When you install an application on a Windows Server running Terminal Services or a Citrix server, the user should go into Add/Remove programs and run the installer through “Add New Programs”.  It sounds clunky, but there is a reason for this.  Microsoft virtualizes the location of the Windows directory under terminal services.  Each user has a private copy of the Windows folder.  This allows applications that assume they are the only user to see only their own copy of the folder.

If an application calls GetWindowsDirectory(), you usually C:\WINDOWS or C:\WINNT.  Under Terminal Services, a call the GetWindowsDirectory will return something like C:\Documents and Settings\currentusername\Windows.  If you need to install a shared component in a folder off of the Windows folder, then you will not want the virtualized folder.  You want to use the actual C:\WINDOWS folder.

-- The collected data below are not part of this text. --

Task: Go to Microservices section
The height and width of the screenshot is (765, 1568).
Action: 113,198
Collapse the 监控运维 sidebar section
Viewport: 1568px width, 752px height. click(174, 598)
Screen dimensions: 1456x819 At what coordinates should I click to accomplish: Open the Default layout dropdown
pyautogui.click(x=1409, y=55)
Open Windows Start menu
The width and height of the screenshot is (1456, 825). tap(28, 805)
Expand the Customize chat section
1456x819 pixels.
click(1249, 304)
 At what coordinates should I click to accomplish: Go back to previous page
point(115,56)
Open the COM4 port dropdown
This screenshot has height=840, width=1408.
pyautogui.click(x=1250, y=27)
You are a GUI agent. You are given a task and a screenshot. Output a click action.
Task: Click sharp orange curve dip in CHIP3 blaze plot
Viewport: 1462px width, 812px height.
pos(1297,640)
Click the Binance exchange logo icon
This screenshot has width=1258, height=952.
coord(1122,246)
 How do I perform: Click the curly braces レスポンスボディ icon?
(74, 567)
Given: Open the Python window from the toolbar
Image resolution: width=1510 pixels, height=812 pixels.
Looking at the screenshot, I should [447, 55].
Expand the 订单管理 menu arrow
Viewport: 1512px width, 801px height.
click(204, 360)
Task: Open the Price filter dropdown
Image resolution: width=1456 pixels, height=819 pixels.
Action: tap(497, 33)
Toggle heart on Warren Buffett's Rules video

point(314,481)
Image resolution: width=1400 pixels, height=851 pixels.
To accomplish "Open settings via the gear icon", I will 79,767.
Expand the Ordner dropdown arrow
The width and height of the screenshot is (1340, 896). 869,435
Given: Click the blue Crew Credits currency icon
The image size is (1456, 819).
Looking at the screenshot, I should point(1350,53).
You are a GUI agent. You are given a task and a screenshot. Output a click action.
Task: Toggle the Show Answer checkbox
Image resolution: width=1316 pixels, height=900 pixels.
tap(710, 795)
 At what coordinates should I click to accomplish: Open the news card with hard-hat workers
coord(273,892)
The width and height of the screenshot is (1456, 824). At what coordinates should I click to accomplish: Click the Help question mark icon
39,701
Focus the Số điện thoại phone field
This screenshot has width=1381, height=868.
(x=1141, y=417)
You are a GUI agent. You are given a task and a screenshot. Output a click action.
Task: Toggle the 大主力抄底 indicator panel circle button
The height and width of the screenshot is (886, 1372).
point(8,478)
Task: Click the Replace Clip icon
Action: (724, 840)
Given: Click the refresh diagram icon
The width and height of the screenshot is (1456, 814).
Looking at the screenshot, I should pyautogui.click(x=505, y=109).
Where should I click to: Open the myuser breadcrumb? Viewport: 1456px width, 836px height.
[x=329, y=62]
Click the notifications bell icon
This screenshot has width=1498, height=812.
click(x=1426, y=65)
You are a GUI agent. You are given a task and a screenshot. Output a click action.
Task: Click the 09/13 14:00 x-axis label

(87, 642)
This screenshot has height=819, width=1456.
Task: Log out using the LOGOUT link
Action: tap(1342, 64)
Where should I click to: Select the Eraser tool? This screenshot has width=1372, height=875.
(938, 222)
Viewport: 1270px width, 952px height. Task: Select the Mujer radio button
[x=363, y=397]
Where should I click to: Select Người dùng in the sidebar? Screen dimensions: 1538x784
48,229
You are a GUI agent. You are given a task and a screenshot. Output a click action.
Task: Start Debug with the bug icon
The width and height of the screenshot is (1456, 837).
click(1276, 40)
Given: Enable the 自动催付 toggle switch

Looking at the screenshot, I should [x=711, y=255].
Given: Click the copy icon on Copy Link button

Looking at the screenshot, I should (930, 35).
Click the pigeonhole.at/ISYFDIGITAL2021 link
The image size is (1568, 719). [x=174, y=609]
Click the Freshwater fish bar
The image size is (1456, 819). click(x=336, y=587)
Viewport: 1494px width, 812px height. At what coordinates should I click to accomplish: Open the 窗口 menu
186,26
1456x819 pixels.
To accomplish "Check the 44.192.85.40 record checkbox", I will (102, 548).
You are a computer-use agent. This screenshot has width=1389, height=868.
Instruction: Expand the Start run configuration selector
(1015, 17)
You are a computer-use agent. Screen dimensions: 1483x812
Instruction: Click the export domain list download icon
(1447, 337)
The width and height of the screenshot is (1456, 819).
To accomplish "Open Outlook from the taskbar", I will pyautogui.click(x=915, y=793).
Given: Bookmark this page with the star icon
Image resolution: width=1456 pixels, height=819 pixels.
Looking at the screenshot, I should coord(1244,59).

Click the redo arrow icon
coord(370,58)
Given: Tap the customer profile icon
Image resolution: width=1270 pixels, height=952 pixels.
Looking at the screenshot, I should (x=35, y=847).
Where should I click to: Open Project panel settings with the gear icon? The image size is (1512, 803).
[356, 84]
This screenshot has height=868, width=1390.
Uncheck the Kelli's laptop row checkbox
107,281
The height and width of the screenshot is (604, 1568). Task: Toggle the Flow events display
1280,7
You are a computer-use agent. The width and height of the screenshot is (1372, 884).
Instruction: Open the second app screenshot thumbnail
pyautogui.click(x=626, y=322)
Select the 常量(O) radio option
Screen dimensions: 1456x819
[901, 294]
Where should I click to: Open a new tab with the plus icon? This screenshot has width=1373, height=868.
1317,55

Installer authoring tools like InstallAware use GetWindowsDirectory().  This is by design, in a multi-user environment, you want to make sure that the users don’t installed components that could adversely affect other users.  If you want to get the actual Windows directory, you can call GetSystemWindowsDirectory(), it will return the actual Windows directory.  When you run the installer through “Add New Programs”, Terminal Services is place into install mode and GetWindowsDirectory will return the actual directory instead of the virtualized directory.

If your installer requires that you have the correct folder for the GetWindowsDirectory, I would suggest comparing the results of GetWindowsDirectory and GetSystemWindowsDirectory.  if they do not evaluate to the same folder, then you know that you are running under Terminal Services and that Terminal Services is not in install mode.  At the point, you can display a dialog and suggest to the user to run the installer under “Add New Programs” and then exit gracefully.